→ Source material

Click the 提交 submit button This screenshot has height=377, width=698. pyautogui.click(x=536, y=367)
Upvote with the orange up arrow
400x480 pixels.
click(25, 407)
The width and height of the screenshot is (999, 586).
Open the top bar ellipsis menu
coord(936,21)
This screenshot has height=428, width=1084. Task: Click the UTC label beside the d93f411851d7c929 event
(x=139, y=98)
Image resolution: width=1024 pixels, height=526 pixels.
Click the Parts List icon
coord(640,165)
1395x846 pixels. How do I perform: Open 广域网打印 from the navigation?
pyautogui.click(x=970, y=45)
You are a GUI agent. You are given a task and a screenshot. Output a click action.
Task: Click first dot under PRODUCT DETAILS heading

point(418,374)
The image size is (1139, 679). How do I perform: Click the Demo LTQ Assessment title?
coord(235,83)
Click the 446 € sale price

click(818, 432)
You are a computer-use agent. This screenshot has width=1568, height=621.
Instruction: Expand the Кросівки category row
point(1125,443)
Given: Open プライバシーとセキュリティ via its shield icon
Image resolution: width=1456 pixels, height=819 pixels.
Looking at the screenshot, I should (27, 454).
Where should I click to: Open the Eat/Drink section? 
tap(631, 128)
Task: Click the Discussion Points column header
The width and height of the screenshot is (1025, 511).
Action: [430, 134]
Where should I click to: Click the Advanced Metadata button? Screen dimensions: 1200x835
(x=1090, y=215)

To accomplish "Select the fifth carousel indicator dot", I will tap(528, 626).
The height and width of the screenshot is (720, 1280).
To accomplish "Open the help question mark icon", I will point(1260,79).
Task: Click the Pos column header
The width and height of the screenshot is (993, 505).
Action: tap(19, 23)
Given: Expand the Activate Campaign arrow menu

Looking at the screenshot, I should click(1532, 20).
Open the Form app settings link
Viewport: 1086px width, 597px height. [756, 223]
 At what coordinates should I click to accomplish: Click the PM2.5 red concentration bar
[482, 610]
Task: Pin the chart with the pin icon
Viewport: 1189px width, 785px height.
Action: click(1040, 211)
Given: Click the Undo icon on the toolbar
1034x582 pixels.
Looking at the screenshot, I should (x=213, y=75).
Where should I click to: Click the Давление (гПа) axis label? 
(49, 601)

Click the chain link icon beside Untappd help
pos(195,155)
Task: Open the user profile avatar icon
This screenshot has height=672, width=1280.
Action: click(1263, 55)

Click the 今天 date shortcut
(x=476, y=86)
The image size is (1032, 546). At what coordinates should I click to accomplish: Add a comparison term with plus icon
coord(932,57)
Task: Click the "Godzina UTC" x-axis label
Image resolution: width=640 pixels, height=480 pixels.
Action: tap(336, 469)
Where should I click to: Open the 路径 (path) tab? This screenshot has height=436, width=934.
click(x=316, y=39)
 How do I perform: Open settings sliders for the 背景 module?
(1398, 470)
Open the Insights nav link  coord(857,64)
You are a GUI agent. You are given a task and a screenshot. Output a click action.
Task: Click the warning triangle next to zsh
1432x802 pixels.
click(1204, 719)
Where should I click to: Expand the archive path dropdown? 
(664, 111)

→ Exercise requirements
Count the lines in the data where "will" occurs. Report the number only.

→ Answer space
2